LONDON (Reuters) - A Giacometti statue smashed the art auction record late on Wednesday, fetching $104.3 million after just eight minutes of intense bidding at Sotheby’s, and experts predict there may be even higher numbers to come.
“You only need two individuals to take something to $104 million or more,” said Philip Hoffman, founder of the Fine Art Fund Group which has more than a dozen billionaire clients.
“I am confident we will break $104 million in the next couple of years,” he told Reuters.
Whatever happens to the broader economy, there will always be super-wealthy individuals who look at the art world either as a passionate collector or a shrewd investor or both.
There are institutions, some with state backing, in the market for rare works to fill museums and galleries that have sprouted up, particularly in the Middle East. And while Russian buying may have slowed, China and India have made up for it.
Not that the art market has been immune to the global economic chill of the last two years.
Christie’s, the world’s biggest auctioneer in 2009, saw its sales fall by over a third from 2008 in dollar terms, as nervous owners kept hold of their prized possessions and buyers became more choosy about what they purchased.
But by the end of the year confidence had quickly returned.
In December Christie’s sold the most expensive lot of the year, a Raphael which fetched $47.9 million, a record for any work on paper.
And now Sotheby’s has the overall record of $104.3 million for Giacometti’s stick-thin statue “L’homme qui marche I” (Walking Man I), just beating the previous top auction lot of $104.2 million for a Picasso painting set in New York in 2004.
Private sales have generated significantly higher amounts.

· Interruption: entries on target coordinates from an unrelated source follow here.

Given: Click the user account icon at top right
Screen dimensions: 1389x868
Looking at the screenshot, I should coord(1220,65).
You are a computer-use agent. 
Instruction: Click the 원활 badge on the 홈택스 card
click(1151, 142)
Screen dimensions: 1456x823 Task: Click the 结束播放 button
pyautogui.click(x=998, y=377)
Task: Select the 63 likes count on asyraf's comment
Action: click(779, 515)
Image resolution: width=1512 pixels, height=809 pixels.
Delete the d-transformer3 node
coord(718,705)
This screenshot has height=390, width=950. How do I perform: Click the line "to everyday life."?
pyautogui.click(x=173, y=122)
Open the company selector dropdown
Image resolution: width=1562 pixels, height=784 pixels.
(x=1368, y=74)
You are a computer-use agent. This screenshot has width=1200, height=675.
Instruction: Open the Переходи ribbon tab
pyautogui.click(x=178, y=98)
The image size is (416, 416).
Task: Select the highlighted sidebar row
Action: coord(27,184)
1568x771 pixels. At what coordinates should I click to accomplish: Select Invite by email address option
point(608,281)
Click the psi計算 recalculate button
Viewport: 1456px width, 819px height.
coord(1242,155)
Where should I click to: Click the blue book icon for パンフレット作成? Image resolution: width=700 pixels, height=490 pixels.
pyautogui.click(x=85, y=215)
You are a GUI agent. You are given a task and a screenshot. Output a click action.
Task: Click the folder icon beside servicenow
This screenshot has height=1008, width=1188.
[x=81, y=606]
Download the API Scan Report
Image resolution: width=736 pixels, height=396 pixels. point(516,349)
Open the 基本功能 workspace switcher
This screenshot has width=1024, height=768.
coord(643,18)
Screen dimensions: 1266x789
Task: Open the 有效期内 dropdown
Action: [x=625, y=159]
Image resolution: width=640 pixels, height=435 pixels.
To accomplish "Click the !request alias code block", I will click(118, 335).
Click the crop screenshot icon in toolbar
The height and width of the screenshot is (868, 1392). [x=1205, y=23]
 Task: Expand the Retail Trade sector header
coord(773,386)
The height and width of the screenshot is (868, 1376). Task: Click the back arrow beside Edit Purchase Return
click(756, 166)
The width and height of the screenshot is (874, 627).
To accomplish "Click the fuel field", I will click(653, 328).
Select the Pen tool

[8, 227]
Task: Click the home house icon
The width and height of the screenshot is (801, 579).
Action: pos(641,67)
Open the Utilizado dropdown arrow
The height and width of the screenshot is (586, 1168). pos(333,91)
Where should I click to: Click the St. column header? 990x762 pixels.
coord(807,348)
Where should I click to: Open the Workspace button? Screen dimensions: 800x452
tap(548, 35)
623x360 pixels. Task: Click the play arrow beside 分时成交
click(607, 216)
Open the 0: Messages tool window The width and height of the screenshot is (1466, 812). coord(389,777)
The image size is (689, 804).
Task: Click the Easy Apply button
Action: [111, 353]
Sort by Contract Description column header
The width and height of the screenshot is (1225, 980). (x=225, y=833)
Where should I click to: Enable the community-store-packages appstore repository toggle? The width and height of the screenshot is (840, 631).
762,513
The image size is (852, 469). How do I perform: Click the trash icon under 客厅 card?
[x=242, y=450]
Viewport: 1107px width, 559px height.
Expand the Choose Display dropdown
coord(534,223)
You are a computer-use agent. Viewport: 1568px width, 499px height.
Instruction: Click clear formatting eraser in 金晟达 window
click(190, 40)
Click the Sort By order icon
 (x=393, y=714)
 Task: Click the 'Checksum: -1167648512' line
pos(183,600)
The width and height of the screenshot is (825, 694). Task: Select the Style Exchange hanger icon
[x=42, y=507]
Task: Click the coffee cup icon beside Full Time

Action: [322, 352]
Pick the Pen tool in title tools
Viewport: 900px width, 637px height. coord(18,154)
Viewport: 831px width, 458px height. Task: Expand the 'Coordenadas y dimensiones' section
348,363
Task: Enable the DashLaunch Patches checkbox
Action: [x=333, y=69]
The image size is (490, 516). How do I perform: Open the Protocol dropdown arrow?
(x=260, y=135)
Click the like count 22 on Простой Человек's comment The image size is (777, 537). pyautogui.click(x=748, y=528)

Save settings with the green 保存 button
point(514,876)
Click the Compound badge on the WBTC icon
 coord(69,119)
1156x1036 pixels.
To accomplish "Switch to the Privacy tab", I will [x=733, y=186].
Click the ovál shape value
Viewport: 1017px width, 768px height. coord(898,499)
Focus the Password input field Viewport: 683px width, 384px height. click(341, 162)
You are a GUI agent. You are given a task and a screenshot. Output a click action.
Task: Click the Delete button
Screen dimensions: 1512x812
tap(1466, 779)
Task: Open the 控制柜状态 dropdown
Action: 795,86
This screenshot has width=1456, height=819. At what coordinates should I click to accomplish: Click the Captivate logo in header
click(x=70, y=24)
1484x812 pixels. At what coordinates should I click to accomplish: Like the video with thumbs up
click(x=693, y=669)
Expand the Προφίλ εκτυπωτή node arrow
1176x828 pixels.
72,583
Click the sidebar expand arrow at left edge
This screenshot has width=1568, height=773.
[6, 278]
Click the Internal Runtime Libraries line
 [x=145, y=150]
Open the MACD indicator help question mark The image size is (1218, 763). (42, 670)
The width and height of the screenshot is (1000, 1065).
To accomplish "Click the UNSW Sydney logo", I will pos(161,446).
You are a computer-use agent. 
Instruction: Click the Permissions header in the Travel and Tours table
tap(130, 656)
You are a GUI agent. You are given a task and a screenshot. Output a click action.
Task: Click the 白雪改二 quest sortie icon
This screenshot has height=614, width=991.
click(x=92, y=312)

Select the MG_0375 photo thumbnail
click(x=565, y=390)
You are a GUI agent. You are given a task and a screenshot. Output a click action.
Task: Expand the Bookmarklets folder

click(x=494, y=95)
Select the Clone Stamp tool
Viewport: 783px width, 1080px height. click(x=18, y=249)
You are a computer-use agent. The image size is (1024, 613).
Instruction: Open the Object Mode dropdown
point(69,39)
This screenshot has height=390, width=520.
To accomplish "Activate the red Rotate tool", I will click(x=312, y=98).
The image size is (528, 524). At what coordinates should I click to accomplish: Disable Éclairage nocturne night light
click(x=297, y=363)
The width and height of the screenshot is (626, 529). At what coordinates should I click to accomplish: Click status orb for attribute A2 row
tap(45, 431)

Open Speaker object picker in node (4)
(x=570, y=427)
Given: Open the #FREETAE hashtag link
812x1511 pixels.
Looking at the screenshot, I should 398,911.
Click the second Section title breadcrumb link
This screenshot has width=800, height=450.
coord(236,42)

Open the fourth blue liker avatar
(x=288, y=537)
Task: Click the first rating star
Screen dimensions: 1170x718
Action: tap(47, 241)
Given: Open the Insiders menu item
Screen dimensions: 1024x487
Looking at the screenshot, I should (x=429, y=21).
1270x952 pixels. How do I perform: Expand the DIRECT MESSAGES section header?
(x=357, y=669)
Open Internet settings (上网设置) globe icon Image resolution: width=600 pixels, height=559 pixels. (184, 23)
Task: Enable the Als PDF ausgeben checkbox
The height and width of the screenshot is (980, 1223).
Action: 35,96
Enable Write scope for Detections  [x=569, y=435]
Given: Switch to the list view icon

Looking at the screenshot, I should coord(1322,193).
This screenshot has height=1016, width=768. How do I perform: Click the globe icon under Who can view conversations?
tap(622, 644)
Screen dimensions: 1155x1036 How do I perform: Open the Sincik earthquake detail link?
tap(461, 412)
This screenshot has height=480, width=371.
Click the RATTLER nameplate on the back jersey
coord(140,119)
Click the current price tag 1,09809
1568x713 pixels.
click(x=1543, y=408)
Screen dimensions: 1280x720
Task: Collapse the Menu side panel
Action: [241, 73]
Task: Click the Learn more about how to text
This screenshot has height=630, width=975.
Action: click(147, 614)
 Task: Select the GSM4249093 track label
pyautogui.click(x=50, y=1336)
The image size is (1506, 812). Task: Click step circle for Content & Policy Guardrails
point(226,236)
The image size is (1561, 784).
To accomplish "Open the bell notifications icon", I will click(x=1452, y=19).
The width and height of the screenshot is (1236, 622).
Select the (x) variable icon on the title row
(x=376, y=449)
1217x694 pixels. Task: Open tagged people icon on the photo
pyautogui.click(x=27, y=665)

What the recent trend is likely to do is free up supply of “blue chip” art, experts said.
“What people tend to forget is that supply is the crucial thing in the market,” said Georgina Adam, editor-at-large of The Art Newspaper.
“I think what this demonstrates is that, first: great works of art will make huge prices, and second: this will loosen up supply.”
She and Hoffman saw greater investment in art over the coming months as a hedge against inflation and as an alternative source of earnings in uncertain economic times.
“Many clients burned their fingers in other asset classes, and would quite like to buy into tangible assets and so have put money into things like gold, diamonds and art,” Hoffman said.
He added that his fund had put more money into art in the last month than at any time in the last eight years, pointing to short- to medium-term strength.
While confidence is high for the so-called “masterpiece market” that includes rare works by established masters like Giacometti, Raphael and Picasso, the contemporary sector may take longer to recover its pre-crisis swagger.
What happens to the rest of the market is less clear, with the risk of a disconnect between “the best and the rest.”
“If you have got something good, you will still get a really good price for it,” said Clare McAndrew, an economist and editor of the recently released book “Fine Art and High Finance.”
“But if you have got something mediocre, the middle of the market is being really squeezed and you shouldn’t be selling.”